* The task:
All lines from the one containing "Where should I click to: Open the user" down to the one containing "Task: Click the reload page icon", both ends included, are to be given again exactly; omit the rest of the listing below.

* Exercise materials:
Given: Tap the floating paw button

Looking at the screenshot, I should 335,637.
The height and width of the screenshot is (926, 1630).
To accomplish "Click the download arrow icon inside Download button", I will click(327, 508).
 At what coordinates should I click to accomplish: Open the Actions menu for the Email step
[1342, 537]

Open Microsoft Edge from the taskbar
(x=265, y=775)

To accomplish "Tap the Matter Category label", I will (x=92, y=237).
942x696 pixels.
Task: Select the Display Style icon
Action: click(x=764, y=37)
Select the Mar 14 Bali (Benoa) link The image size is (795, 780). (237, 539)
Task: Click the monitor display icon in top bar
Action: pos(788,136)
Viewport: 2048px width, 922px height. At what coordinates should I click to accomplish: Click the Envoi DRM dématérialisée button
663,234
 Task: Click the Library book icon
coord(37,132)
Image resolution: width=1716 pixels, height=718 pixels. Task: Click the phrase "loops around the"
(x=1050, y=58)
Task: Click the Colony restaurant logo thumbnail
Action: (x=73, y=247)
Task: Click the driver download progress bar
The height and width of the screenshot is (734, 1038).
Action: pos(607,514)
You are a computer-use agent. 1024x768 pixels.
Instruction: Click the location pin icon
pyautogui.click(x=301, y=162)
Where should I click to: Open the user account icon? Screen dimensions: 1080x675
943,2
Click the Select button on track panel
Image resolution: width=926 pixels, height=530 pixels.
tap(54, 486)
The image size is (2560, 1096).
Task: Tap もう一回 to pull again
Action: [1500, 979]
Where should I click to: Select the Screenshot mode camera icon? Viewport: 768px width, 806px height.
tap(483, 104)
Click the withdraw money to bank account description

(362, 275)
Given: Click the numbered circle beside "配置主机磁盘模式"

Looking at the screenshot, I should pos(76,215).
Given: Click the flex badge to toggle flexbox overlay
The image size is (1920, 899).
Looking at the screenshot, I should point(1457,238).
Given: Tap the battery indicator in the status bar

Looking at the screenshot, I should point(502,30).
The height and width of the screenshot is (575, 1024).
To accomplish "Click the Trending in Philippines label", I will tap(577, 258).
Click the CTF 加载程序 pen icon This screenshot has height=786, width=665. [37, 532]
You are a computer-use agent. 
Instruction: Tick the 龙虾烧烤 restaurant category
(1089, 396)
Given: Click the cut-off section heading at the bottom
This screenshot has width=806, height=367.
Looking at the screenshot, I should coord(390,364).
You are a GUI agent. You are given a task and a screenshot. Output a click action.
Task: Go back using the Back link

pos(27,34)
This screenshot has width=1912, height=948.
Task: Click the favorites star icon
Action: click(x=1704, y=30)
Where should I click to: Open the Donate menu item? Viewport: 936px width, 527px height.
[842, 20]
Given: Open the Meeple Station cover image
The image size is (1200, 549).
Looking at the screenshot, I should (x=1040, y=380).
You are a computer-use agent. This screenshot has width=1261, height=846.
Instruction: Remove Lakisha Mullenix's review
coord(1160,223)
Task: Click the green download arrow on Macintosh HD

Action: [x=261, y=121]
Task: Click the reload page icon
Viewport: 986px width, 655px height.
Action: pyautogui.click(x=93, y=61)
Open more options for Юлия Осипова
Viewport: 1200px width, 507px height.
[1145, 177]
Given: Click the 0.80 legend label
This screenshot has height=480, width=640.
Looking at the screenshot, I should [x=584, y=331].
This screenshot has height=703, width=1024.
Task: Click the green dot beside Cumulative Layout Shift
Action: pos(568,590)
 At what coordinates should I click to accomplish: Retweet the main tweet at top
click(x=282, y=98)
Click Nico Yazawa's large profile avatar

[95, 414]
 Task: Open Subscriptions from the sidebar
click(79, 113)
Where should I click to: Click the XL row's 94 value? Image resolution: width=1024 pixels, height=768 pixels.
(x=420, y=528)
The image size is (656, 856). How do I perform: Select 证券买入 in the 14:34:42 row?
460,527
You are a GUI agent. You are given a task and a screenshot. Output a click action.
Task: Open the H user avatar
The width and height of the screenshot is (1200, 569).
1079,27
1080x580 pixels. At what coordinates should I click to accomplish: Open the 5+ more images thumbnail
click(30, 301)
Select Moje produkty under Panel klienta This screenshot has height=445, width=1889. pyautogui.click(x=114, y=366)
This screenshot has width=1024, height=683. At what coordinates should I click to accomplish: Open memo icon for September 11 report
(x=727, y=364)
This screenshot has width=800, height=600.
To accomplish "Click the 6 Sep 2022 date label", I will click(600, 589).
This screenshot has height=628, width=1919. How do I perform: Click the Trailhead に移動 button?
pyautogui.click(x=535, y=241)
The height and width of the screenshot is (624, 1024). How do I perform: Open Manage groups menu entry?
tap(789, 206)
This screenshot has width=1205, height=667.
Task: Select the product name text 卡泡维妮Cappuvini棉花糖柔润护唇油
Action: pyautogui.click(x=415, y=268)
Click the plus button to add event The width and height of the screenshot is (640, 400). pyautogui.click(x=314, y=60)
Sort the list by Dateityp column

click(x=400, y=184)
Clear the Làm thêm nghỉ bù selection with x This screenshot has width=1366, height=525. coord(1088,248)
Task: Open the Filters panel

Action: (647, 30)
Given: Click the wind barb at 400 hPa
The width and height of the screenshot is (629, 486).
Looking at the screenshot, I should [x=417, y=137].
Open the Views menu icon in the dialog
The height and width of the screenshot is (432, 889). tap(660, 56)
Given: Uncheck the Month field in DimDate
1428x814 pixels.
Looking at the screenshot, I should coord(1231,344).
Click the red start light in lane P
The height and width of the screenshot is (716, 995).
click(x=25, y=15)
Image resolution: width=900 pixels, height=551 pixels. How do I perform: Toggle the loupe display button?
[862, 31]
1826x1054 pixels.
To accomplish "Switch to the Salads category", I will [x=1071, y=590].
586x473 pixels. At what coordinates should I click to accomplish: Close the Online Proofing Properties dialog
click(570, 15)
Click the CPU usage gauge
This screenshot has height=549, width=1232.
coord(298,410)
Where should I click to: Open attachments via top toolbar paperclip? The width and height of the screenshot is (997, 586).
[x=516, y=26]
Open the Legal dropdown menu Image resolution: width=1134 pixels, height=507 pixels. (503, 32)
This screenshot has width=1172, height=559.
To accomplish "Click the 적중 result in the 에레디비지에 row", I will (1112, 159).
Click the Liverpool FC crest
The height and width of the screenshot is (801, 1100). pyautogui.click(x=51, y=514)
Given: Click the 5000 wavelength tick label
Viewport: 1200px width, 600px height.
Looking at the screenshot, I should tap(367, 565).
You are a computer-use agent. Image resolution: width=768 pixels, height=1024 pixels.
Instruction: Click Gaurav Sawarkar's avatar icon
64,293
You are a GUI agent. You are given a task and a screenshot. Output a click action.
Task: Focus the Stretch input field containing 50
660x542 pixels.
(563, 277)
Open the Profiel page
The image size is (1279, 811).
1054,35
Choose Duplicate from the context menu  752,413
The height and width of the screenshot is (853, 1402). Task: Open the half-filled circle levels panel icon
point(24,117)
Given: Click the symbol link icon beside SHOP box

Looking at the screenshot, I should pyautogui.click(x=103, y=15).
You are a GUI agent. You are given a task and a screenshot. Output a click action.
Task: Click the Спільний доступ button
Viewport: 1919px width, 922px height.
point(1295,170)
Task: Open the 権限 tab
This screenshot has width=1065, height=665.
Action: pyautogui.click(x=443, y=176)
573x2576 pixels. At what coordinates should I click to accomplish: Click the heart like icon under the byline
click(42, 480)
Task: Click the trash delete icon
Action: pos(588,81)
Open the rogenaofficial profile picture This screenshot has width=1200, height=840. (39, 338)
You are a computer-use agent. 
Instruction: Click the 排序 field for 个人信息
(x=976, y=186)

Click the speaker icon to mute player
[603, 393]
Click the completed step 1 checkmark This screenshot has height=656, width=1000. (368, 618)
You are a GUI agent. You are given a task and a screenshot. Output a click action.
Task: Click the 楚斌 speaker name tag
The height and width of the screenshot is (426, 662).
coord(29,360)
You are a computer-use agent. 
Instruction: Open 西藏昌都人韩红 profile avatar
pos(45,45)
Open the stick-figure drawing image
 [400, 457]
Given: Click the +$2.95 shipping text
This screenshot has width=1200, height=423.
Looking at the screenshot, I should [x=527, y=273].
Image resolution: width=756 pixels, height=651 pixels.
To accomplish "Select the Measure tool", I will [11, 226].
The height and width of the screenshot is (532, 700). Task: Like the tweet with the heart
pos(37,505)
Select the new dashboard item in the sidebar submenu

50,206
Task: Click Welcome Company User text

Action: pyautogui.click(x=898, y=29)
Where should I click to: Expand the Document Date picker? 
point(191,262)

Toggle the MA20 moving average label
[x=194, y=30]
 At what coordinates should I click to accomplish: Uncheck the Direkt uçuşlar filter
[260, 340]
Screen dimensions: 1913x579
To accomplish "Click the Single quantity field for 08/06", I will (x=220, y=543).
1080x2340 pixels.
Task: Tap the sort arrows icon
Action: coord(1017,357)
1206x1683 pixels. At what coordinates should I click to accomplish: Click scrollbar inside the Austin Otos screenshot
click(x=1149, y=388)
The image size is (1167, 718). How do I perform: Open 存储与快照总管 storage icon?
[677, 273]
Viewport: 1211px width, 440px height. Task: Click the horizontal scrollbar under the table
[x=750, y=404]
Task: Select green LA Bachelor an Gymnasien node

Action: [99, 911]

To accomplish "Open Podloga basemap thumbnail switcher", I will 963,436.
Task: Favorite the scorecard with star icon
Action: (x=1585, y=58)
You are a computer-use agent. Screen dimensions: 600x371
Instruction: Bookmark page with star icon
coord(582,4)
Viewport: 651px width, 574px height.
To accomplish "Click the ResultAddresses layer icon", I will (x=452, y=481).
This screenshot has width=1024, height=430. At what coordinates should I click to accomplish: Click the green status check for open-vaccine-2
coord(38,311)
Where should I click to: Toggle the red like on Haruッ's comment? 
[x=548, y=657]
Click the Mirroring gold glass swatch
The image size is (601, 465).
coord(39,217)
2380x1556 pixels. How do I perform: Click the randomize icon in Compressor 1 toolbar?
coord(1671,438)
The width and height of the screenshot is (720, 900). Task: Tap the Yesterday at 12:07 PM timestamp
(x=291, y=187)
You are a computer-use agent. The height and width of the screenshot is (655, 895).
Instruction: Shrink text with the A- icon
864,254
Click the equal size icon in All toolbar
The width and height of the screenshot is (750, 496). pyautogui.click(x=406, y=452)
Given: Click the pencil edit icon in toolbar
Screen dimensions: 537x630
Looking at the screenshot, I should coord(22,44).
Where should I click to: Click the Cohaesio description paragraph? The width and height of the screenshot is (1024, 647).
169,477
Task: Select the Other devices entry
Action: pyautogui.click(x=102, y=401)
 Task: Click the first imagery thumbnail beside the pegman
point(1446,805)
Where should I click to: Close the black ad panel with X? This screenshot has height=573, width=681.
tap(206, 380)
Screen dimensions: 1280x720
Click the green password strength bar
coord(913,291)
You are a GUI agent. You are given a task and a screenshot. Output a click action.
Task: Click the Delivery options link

* Answer below:
Where should I click to: Open the user account icon? Screen dimensions: 1080x675
943,2
Click the Select button on track panel
Image resolution: width=926 pixels, height=530 pixels.
tap(54, 486)
The image size is (2560, 1096).
Task: Tap もう一回 to pull again
Action: [1500, 979]
Where should I click to: Select the Screenshot mode camera icon? Viewport: 768px width, 806px height.
tap(483, 104)
Click the withdraw money to bank account description

(362, 275)
Given: Click the numbered circle beside "配置主机磁盘模式"

Looking at the screenshot, I should pos(76,215).
Given: Click the flex badge to toggle flexbox overlay
The image size is (1920, 899).
Looking at the screenshot, I should point(1457,238).
Given: Tap the battery indicator in the status bar

Looking at the screenshot, I should point(502,30).
The height and width of the screenshot is (575, 1024).
To accomplish "Click the Trending in Philippines label", I will tap(577, 258).
Click the CTF 加载程序 pen icon This screenshot has height=786, width=665. [37, 532]
You are a computer-use agent. 
Instruction: Tick the 龙虾烧烤 restaurant category
(1089, 396)
Given: Click the cut-off section heading at the bottom
This screenshot has width=806, height=367.
Looking at the screenshot, I should coord(390,364).
You are a GUI agent. You are given a task and a screenshot. Output a click action.
Task: Go back using the Back link

pos(27,34)
This screenshot has width=1912, height=948.
Task: Click the favorites star icon
Action: click(x=1704, y=30)
Where should I click to: Open the Donate menu item? Viewport: 936px width, 527px height.
[842, 20]
Given: Open the Meeple Station cover image
The image size is (1200, 549).
Looking at the screenshot, I should (x=1040, y=380).
You are a computer-use agent. This screenshot has width=1261, height=846.
Instruction: Remove Lakisha Mullenix's review
coord(1160,223)
Task: Click the green download arrow on Macintosh HD

Action: [x=261, y=121]
Task: Click the reload page icon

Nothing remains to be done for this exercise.